Then, the patients to be marked with the drug information associated with the high-risk drug label are filtered from the filtered patients to be marked, and the filtered patients to be marked are marked as high-risk. Specifically, the medicine information used for treating the target disease in the patient data information may be extracted in a text recognition manner, and specifically includes the medicine type filled in the medical order corresponding to the target disease and the medicine type purchased by the medical insurance card in a pharmacy or a hospital. In addition, in the actual operation process, the extracted medicine type can be judged by combining with the medical guideline, and the medicine which is described in the medical guideline and can treat the target disease is reserved as the medicine information. In this way, the patient to be marked with the high-risk drug label associated in the drug information is directly filtered as the high-risk patient. For example, continuing with the example of diabetes, patients with diabetes are identified as being at risk to be marked with diabetes drugs, cerebrovascular drugs, heart disease drugs, kidney disease drugs, peripheral vascular disease drugs, retinopathy drugs, diabetes emergency drugs, and these patients are filtered.

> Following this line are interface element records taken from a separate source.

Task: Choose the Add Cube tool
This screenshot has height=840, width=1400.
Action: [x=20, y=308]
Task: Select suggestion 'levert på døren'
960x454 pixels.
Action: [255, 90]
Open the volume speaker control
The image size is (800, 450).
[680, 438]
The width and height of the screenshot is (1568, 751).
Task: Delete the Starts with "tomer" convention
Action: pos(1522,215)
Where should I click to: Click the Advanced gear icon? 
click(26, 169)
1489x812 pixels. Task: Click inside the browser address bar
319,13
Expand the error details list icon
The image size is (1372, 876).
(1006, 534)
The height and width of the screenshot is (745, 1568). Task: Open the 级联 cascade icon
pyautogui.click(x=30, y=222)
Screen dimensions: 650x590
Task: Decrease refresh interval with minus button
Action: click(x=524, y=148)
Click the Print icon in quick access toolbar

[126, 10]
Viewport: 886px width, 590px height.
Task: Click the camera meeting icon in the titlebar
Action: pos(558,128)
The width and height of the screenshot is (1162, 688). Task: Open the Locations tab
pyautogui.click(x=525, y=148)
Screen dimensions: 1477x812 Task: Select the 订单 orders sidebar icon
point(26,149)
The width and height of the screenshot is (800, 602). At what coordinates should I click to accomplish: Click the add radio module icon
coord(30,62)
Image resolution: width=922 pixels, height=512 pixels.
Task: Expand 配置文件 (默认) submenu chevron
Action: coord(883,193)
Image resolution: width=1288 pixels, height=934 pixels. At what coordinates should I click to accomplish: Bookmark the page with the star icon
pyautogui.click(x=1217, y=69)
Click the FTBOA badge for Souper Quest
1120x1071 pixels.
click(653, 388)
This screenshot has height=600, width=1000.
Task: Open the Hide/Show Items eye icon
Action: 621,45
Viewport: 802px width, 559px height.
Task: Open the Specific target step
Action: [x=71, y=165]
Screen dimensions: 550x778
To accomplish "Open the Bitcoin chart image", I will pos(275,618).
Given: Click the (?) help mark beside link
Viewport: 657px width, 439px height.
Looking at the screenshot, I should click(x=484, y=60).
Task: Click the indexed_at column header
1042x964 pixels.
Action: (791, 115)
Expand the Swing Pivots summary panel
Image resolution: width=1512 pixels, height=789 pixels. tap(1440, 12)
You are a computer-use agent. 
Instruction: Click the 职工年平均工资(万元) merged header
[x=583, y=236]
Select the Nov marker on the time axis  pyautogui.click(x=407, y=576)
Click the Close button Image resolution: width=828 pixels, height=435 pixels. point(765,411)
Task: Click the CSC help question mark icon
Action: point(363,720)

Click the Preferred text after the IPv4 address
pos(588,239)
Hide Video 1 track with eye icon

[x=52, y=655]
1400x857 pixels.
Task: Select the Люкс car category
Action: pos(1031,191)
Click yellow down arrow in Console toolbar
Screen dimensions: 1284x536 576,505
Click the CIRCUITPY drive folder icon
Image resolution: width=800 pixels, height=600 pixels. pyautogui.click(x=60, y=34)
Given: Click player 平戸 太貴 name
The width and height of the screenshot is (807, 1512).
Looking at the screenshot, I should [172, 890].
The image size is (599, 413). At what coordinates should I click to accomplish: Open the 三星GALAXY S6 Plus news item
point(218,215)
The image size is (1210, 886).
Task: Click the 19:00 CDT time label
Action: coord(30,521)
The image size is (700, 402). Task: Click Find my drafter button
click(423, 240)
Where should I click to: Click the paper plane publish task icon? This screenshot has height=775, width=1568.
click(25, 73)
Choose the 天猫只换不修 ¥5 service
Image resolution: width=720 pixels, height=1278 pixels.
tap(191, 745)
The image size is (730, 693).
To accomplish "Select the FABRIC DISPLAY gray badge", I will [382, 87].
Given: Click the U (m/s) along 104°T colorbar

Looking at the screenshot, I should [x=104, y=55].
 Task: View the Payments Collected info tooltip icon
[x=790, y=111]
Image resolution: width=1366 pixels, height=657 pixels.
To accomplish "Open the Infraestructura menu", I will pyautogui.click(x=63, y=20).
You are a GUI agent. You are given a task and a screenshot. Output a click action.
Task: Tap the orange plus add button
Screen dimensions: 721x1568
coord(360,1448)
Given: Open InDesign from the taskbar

Then, considering that the patients using the multiple drugs related to the target disease are actually more serious and should be marked as high risk, it is necessary to count the historical drug categories of each patient to be marked in the current remaining patients to be marked, filter the patients to be marked whose historical drug categories reach the drug category threshold, and mark the filtered patients to be marked as high risk. Taking any one of the remaining patients to be marked as an example, the process of counting the historical drug categories is as follows: first, for each patient to be marked in the remaining patients to be marked currently, a plurality of pieces of medication information of the patient to be marked in a specified time period are read, such as statistics of the medication information of the patient to be marked in the past year. Then, a plurality of preset drug types related to the target disease are obtained, the plurality of pieces of used drug information are compared with the plurality of preset drug types, the number of the types of the preset drug types hit by the plurality of pieces of used drug information is determined, and the number of the types is used as the historical drug types of the patient to be marked. That is, the number of the drug types counted is used as the historical drug type by inquiring how many drugs related to the target disease have been used by the patient to be labeled in the past year. After the historical drug categories are determined, the patients to be marked whose historical drug categories reach the drug category threshold may be filtered, and the filtered patients to be marked may be marked as high risk. Continuing with the example of diabetes, the pre-set drug classes for diabetes medication are insulinotropic agents, alpha-glucosidase inhibitors, biguanides, GLP receptor agonists, etc., such that if the above-mentioned 3 classes are hit in the historical drug classes of the patient to be labeled, and the threshold of the drug class is also 3, the patient to be labeled is labeled as high risk. It should be noted that the drug category threshold may be set according to an index threshold described in a medical guideline, or a minimum value of the number of the drug categories used by the diabetic in the historical claims information may be used as the drug category threshold.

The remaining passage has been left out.